● Exercise goal:
Reproduce, word for word, everything from the line containing "You are a computer-use agent. 1316x910" down to the line containing "pyautogui.click(x=55, y=125)", both lines included. Leave the pictures out.

● Task input:
-- START --
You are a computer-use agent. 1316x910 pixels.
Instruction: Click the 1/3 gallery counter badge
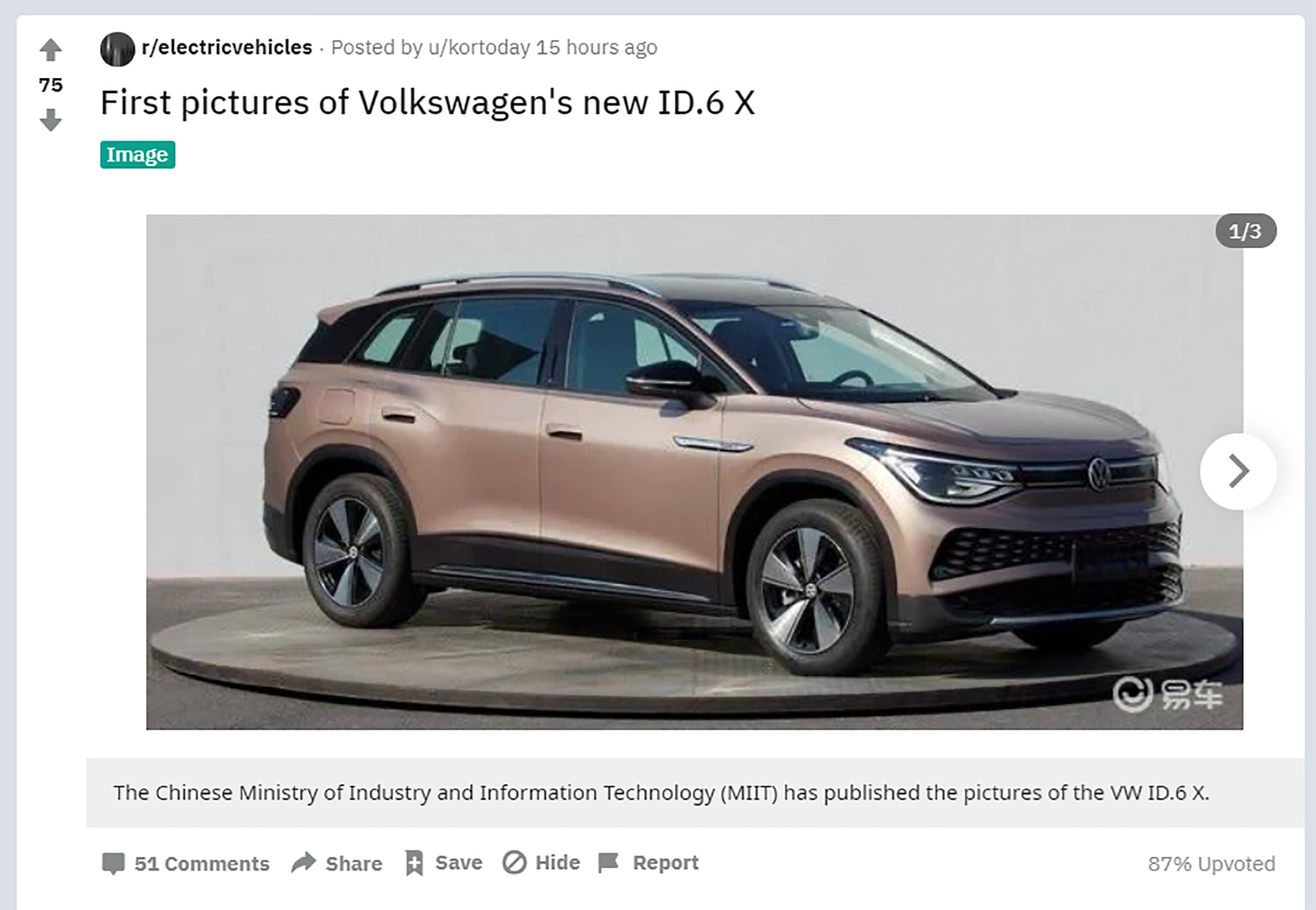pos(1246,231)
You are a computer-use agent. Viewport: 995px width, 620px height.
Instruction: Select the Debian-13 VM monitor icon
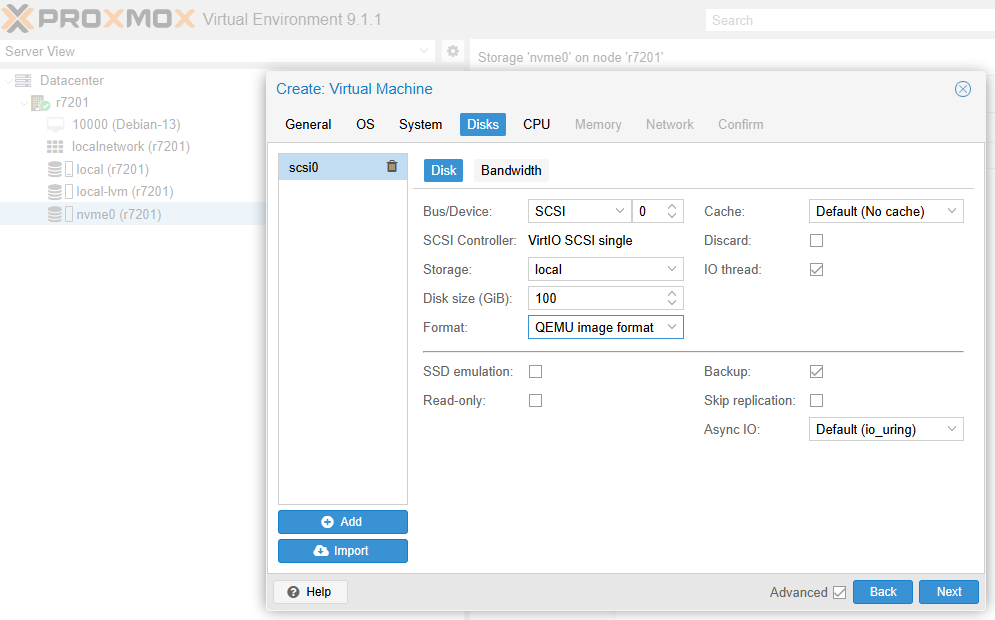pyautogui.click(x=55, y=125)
-- END --
-- START --
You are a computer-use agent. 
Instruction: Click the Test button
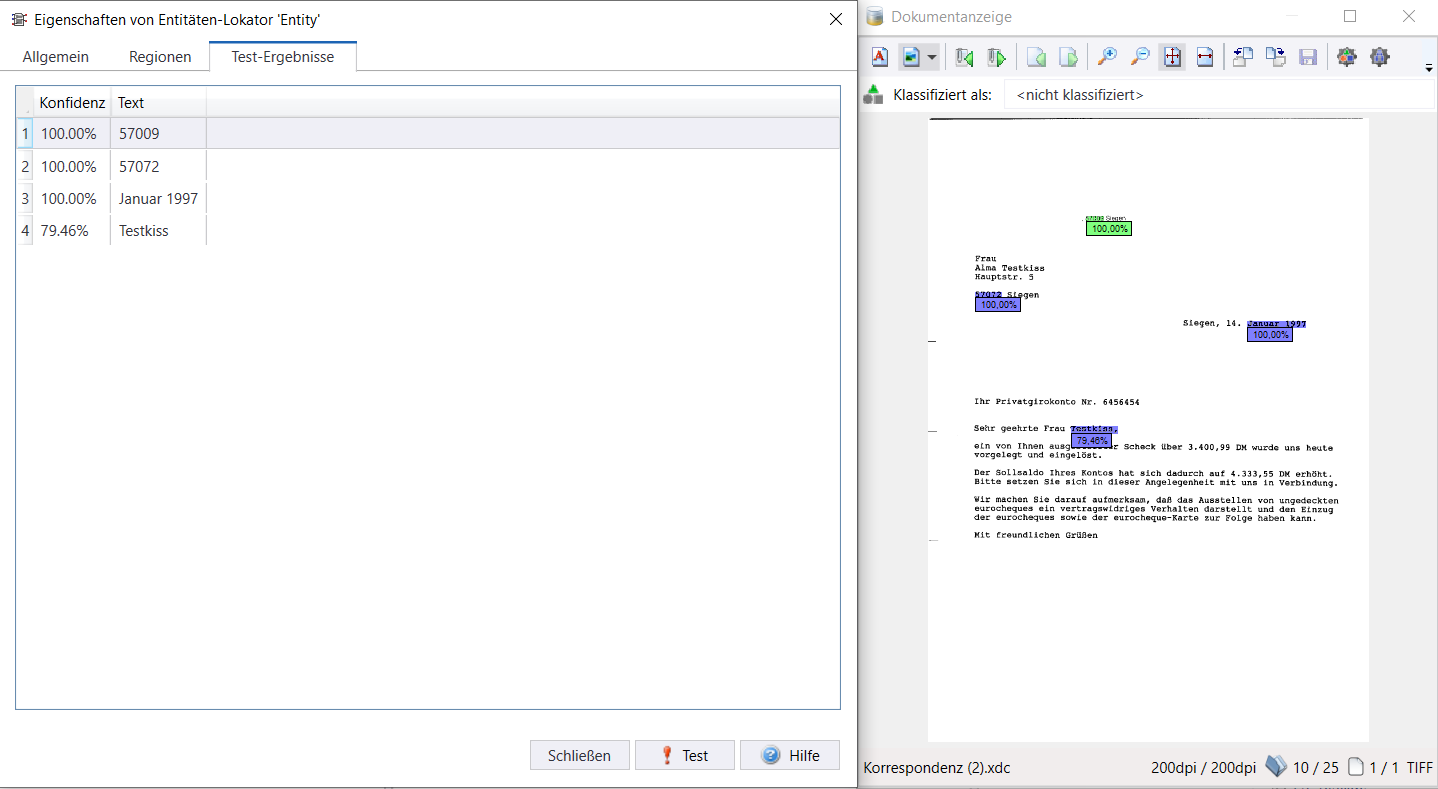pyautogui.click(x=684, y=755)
-- END --
● Task answer:
You are a computer-use agent. 1316x910 pixels.
Instruction: Click the 1/3 gallery counter badge
pos(1246,231)
You are a computer-use agent. Viewport: 995px width, 620px height.
Instruction: Select the Debian-13 VM monitor icon
pyautogui.click(x=55, y=125)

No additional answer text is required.